Few weeks ago I was talking about Logicless invoked AWS Lambda with Metadatas. Logicless means for me a way to implicitly build a logic between different part of a service through event. If you don't know how AWS is working I am inviting you to read how I was able to invoke a Lambda with SNS and S3.
I decided to dig deeper into this subject since I am currently working on a project where I have a limited amount of time to realize it and I tried to optimize the way I structured it. Obviously this is an event driven service, it's not yet finished but it does work well so far.
Use AWS events
In my opinion when you are working with 1 or n application the current rules is to design a service that will serve those applications. Most of the time this will be made with a REST or GraphQL API. You will define an entry point and routes and you will be able to create, read, update or deletes resources. However I think this is definitely not a mandatory. I am building a system where I still need to handle images resources process them and bring it back to my external application.
Ok with this, that's great you have auth, control and you can add more logic and constraints. You can really filter your inputs and make exactly what's planned to do. However I think you can use AWS authentication + event layer to empower the way you are dealing with your input and make them work as an API. That's why I am delighted to use AWS events
I could have designed this, this way:
API and event driven way
This way it's our API which is handling the auth, it will also add another layer of input control. Data uploading into S3 bucket will be handle through the API. Then other options such as logging data, processing them, create queue from DynamoDB streams will be handled from AWS event as chained reaction.
API centric driven way
The API centric way is exactly the same as above out of every operation will be handle from the application and through the API. In this case auth is handled from API, all kind of order are managed from API there is no intrinsic logic between parts of the service.
AWS event driven way
The event driven way is exactly what I designed lastly. It does not add an auth on top of the AWS one (IAM/Cognito ID) with an API (less control) it directly put data into bucket and the chained process si triggered with AWS events.
How to use AWS events
The following will be not a lesson or a course about how you can use AWS events in all ways. I'm sure there a huge variety of way of using them. Nevertheless I'll try to show how I managed to use them to create a real organized flow with AWS event and S3, DynamoDB, SNS, SQS.

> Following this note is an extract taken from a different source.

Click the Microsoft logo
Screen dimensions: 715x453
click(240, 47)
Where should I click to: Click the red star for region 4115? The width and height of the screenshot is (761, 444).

My entry point is a bucket where IAM policy let people put data in it only for authentication (this is made on front side from my external app) users. First of all I attached an event ObjectCreated:Put in my S3 Bucket. Each time a file is put into the bucket it will trigger an event. See How to trigger Lambda with SNS for more information. Why am I using SNS ? Actually I could directly call a Lambda if I'm sure there will be only a single function called. However If I plan to call extra Lambda in the future from the same event I'll have to use a SNS topic with various subscription. In other word that's just a way to anticipate the architecture.
From your Lambda you'll have to parse your event and work with it. For example when you are working with SNS and where the source is an S3 you'll have your S3 record wrapped into your SNS record.
"Subject": "Amazon S3 Notification",
Your Lambda represent the logic. In my case I logged my files into DynamoDB and created several objects/rows in various table. Once this is done I designed another Lambda an started to attach a DynamoDB stream to it.
DynamoDB stream are pretty goods it works almost exactly the same way as an S3 event is working. Actually with DynamoDB stream you can listen to all kind of event a table emit (INSERTION, MODIFICATION, DELETE). Also each event has a special format and when you are defining the trigger you can define format see below:
- KEYS_ONLY—only the key attributes of the modified item.
- NEW_IMAGE—the entire item, as it appears after it was modified.
- OLD_IMAGE—the entire item, as it appeared before it was modified.
- NEW_AND_OLD_IMAGES—both the new and the old images of the item.
More info from stream DynamoDB documentation there:
Basically I always work with the NEW_AND_OLD_IMAGES format. This let you to compare a MODIFICATION and make your criteria more accurate. For example when you are looking for the length (from 9 to 10) of a specific item in the row and this event should be unique, you can parse the event and check from the OLD_IMAGE that before MODIFICATION there was like 9 items in the array and now 10 from the NEW_IMAGE. This way you can trigger Lambda on a specific emitted event with accuracy.
So basically what I have done from DynamoDB stream, I set specific criteria calling my Lambda each time there are modifications, if criteria mismatch do nothing otherwise please do the job. The next step is nothing more than generating items into a fifo queue. Again I never put in my previous Lambda while inserting the 10th item to create a queue. However seamlessly this will be made with another Lambda from the DynamoDB stream. That's power of event driven Lambda on AWS and I like it .
Final point of this is once my fifo queue has data, there are an alarm based on the number of items currently in queue. This will automatically set up EC2 instance from EC2 spot. On those instance I have a Node.js program which is allow to read my queue and consume every item from the queue.
Thanks for reading I hope you enjoyed this article.